▶ Reading text:
= = = =
4. Museum of Russian Art

Curious by the mystique of Russian culture? Check out the Museum of Russian Art. Situated in a Spanish Mission-style former church in South Minneapolis, you’ll be captivated by stories told through collections of paintings, historical photography, and prints dating from Muscovite and Russian Empire times to the former Soviet Union to modern post-Soviet Russia. Even if what you know of Russian culture is limited to borscht or vodka, you’ll be awed by the beauty and history of the extensive collections of lacquer, porcelain, textiles, nesting dolls, and holiday ornaments.

*Currently open. Check their website for more details on their response to COVID-19.

5. Weisman Art Museum

When you want to see modern art, just head to the glimmering stainless steel and brick building overlooking the Mississippi River. You’ll come upon the Weisman Art Museum, a teaching museum at the University of Minnesota and leader in the world of modern art, integrating the perspectives of local culture and history.  You can’t miss the unique exterior facade of curved metal structures by architect Frank Gehry. Browse more than 24,000 artworks including American modern, ceramics, Mimbres pottery, and traditional Korean furniture.  You’ll be wowed by exhibits such as “Prince from Minneapolis,’ a photo exhibit by several local photographers of the musical icon’s early years, and of course the famous Purple Rain costume.

*Temporarily closed.
= = = =
▶ Data section:
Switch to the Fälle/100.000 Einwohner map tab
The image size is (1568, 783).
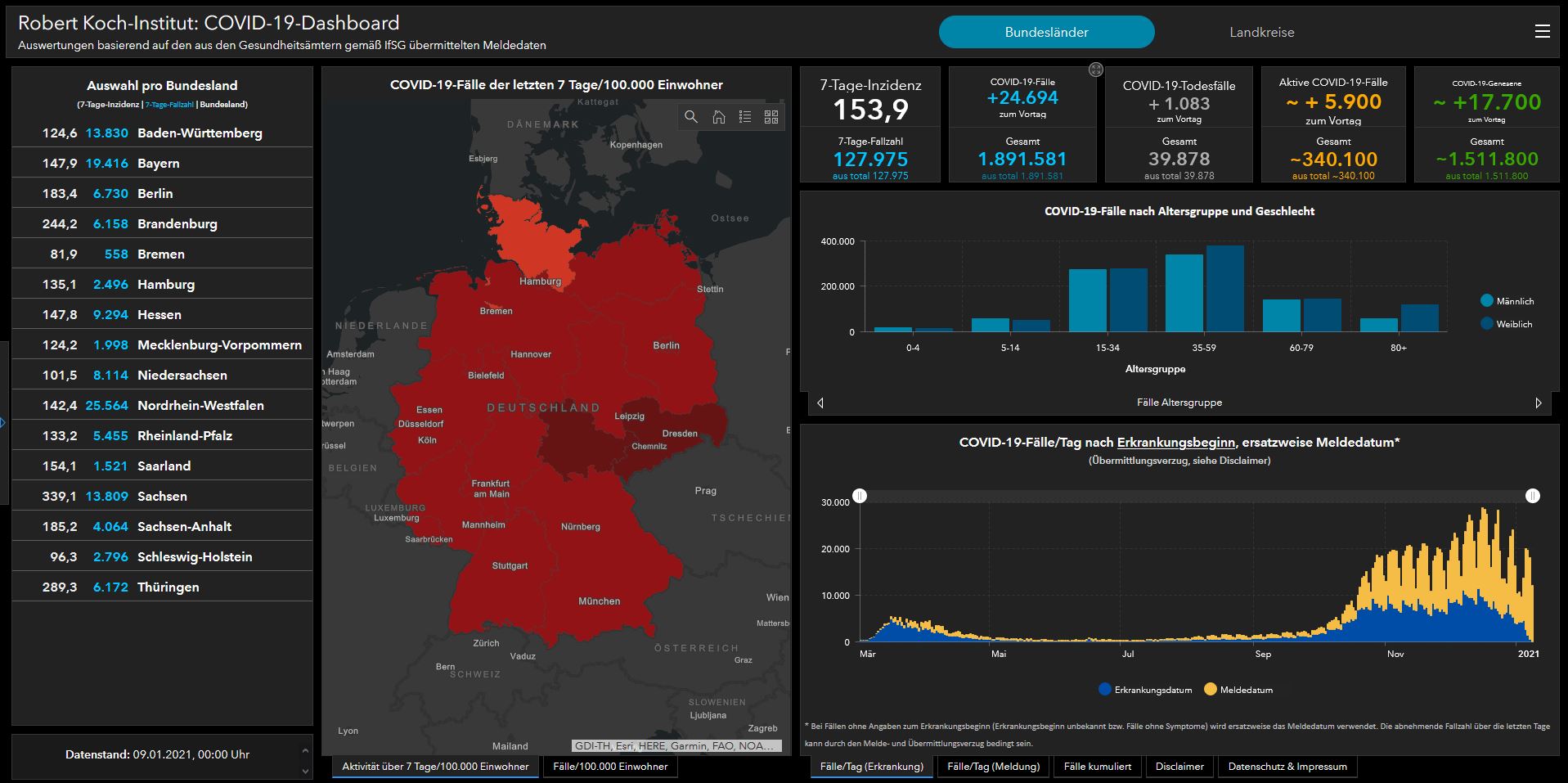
= = = =
▶ Problem 1: According to the museum guide, what kind of building houses the Museum of Russian Art?
▶ Problem 2: Update a part of the museum guide: begin at the words "4. Museum of" and stop after "response to COVID-19.", replacing "borscht" with "pelmeni".

▶ Task output 1: A Spanish Mission-style former church in South Minneapolis.

▶ Task output 2:
4. Museum of Russian Art

Curious by the mystique of Russian culture? Check out the Museum of Russian Art. Situated in a Spanish Mission-style former church in South Minneapolis, you’ll be captivated by stories told through collections of paintings, historical photography, and prints dating from Muscovite and Russian Empire times to the former Soviet Union to modern post-Soviet Russia. Even if what you know of Russian culture is limited to pelmeni or vodka, you’ll be awed by the beauty and history of the extensive collections of lacquer, porcelain, textiles, nesting dolls, and holiday ornaments.

*Currently open. Check their website for more details on their response to COVID-19.